Elections are still supposed
to happen in May, despite tensions, which generally benefit
the incumbents. However, no election seems safe these days, so
look for a pop if they can be completed without surprise,
rather than any gradual rise based on developing news.
Both India and Ebix are likely to be ugly growth stories.
However, CenturyLink, which has just declared
its slap-in-the-face March 11th ex-dividend date, is a
counter-example of how execution on stated plans is more important
than good presentation. In my view, the bad reaction to this good
report put EBIX back in buy territory. Ebix does appear to be in
the right place at the right time for long-term investors, and it
has executed on ambitious growth plans before. If it can do so
again on most of its new ventures, it can tolerate some failures
along the way, and will represent a far better opportunity than
less aggressively managed entities.
Ebix has reported earnings for its fourth quarter:
- $1.06 in EPS beats by 11 cents
- on $136.3M in revenue, which beats by $6.3M
Note that GAAP EPS is 27 cents.

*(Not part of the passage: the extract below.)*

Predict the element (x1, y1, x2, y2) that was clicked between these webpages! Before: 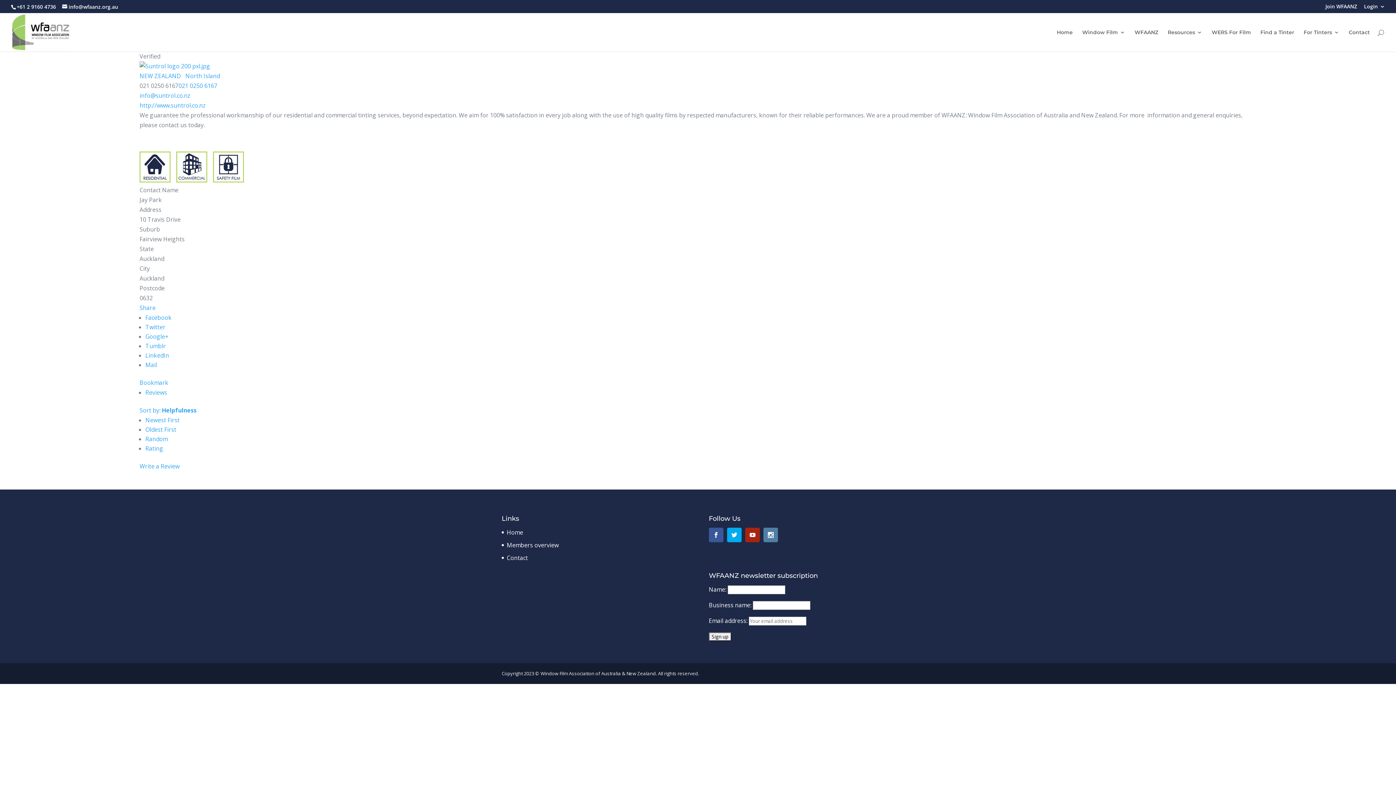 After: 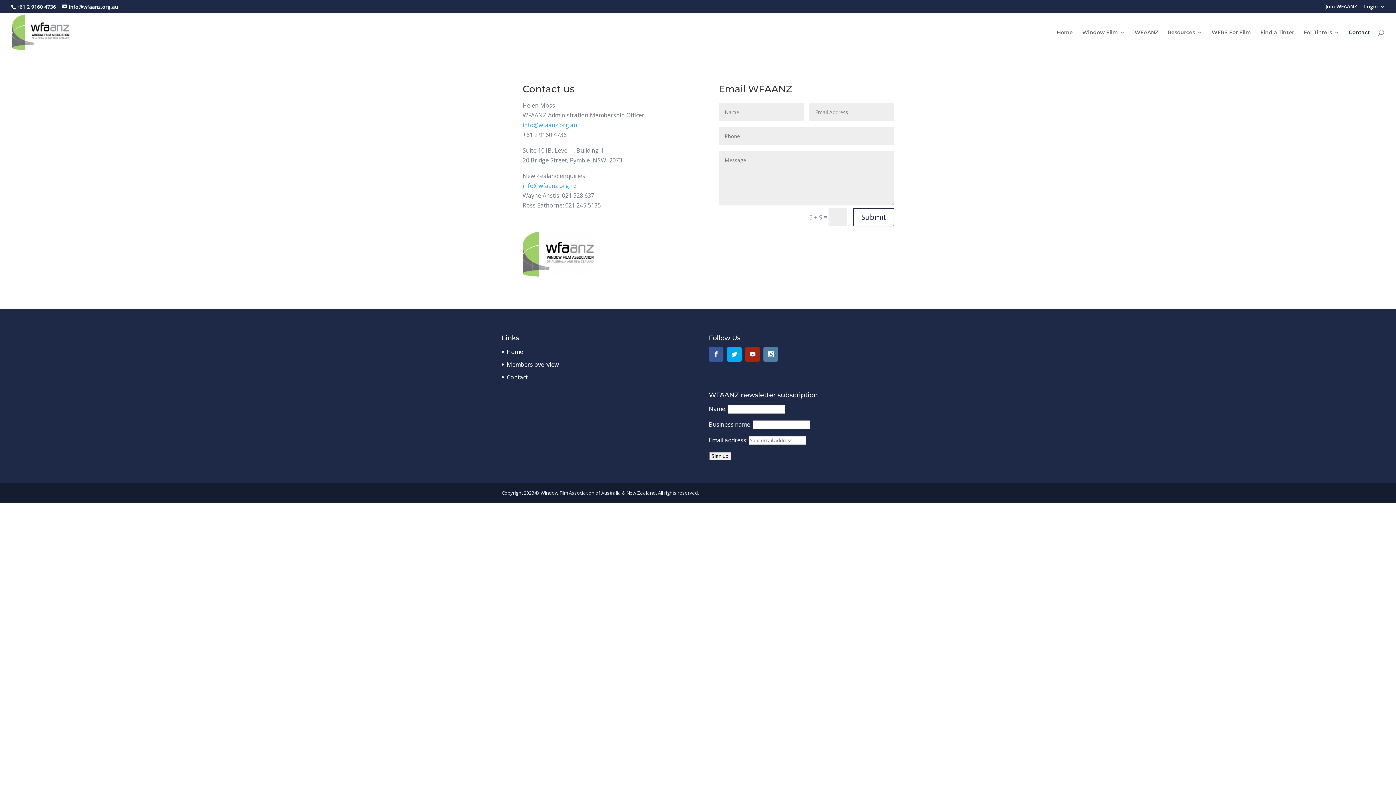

The difference is due to transition tax for repatriating earnings held outside of America. This removes yet another sticking point that pundits on message boards would sometimes spin against the company. I am hoping that management will start entering a period where debt is steady or declines, and further partnerships are enabled by using stock as a more valuable currency.
That may be difficult in India, and would need to be done as non-dilutively as possible, but the groundwork has been laid. 966,773 shares were repurchased for $47.4M, which implies an average price of $49.03 per share and seems like a good use of capital. The company further says it expects its diluted share count to be approximately 30.7 million in Q1 2019 and Q2 2019, down from 31.3M. This implies no further immediate share repurchases, which I am also glad to hear. The premarket isn't showing any real movement yet, but I expect the stock looks set to trade above $60 in reaction to this report.
The conference call is at 11am and I will write again, assuming I hear some interesting color on future plans.